John Masters was born in Kalkota, India, the son of British lieutenant general. After graduation from Wellington College in Berkshire, he went to Sandhurst (the British West Point) in 1933 at the age of eighteen. He was commissioned into the 4th Gurkha Rifles, in time to take part in some of the last campaigns on the turbulent north-west frontier of India (present day Pakistan/Afghanistan). He was the fifth generation of his family to serve his country in India and grew up amid the echoes of the world Rudyard Kipling had immortalized. At the age of 33, he attained the rank of brigadier. His depiction of garrison life, combat and campaigning on the North-West Frontier has never been surpassed. Masters’ story of shooting a tiger provides the basis of why the Gurkhas called him “the man that shot the tiger.” He was very much a soldier before he became a bestselling novelist.

BUGLES AND A TIGER is a matchless evocation of the British Army in India on the eve of the Second World War. Still very much the army depicted in the writings of Kipling, it stands on the threshold of a war that will transform the world.

Masters comes off as quite lonely through his youth and early career, speaking very little of family or friends. By tradition, children of colonial military families are sent back to the UK for schooling to be instilled with the proper class consciousness, moral deportment, and loyalty to the empire. He had already gone “native” it seems and didn’t appreciate the games of the aristocracy. Awkward and shy, he took to literature for escape and achievement in the Wellington boarding school, and at Sandhurst used his smarts to compensate for modest physical prowess and manly grit. When it came time to pick a permanent placement, he already knew he wanted to serve with an Indian regiment instead of a regular British unit. When he picked the 4th Gurkhas (and they picked him as part of the process), he didn’t know how much joining their society would abate his long sense of isolation. His regard and respect for these people extraordinary people permeates the book.

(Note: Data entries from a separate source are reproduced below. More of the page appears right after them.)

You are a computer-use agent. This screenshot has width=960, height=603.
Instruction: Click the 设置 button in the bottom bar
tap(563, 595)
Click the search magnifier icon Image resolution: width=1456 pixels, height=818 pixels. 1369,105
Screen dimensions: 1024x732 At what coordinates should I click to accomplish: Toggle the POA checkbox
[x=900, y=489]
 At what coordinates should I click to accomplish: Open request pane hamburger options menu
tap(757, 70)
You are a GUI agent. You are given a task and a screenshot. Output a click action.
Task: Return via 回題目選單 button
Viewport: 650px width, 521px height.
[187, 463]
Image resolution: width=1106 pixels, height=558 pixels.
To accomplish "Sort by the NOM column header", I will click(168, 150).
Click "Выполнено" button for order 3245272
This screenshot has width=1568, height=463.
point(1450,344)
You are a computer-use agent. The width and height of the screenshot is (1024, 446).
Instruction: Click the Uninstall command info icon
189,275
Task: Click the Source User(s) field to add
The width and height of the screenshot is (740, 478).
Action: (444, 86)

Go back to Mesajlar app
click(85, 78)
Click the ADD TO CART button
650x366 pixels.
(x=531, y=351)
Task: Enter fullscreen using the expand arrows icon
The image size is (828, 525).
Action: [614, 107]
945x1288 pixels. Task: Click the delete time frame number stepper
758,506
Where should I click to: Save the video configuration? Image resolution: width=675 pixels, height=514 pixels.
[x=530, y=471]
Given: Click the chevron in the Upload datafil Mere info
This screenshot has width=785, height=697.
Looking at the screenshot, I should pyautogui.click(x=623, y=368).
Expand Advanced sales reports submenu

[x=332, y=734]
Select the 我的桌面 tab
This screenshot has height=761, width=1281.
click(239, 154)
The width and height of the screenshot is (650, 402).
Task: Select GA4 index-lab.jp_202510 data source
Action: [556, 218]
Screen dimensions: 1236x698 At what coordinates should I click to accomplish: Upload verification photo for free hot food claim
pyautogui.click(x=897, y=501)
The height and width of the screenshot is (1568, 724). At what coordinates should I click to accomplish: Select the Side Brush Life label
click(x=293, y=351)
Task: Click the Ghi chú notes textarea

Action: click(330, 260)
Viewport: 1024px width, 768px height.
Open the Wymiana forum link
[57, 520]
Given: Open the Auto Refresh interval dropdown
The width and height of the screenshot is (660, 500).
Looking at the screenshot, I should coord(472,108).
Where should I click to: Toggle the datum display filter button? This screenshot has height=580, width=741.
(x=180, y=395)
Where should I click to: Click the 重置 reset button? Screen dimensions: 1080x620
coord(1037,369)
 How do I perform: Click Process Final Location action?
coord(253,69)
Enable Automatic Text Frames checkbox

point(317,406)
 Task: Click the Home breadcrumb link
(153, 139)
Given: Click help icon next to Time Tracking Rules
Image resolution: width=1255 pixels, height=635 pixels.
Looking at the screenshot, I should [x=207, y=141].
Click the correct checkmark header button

He writes with perspicacious detachment on growing up, on becoming a man, on valor and discipline and honor, and has a lot of interesting commentary both positive and negative regarding the British rule of India. There is no whitewashing here. The book is also full of charming and lurid anecdotes on the life of the memsahib in India, the trysts of the soldiers, the foibles of the officers, and detailed description and admiration for the hardiness of the Gurkha troops. The book is sparse in its purely military aspects: it’s big on the customs and polish of Indian Army officers’ codes. A more pertinent and topical issue is the tantalizing glimpse he provides of the martial attributes of the nomadic Afghan fighters – Pathans, mostly – they fought against on the eve of WWII.

Stylistically, Masters has a remarkable gift of words and uses his skill to vividly detail the countries, customs, behavior and war fighting tactics of tribesmen and armies of India, Afghanistan, Pakistan, Iraq and Waziristan. ‘Buggles’ is an easy, fascinating and entertaining read. The Indian writer Khushwant Singh “remarked that while Kipling understood India, John Masters understood Indians.”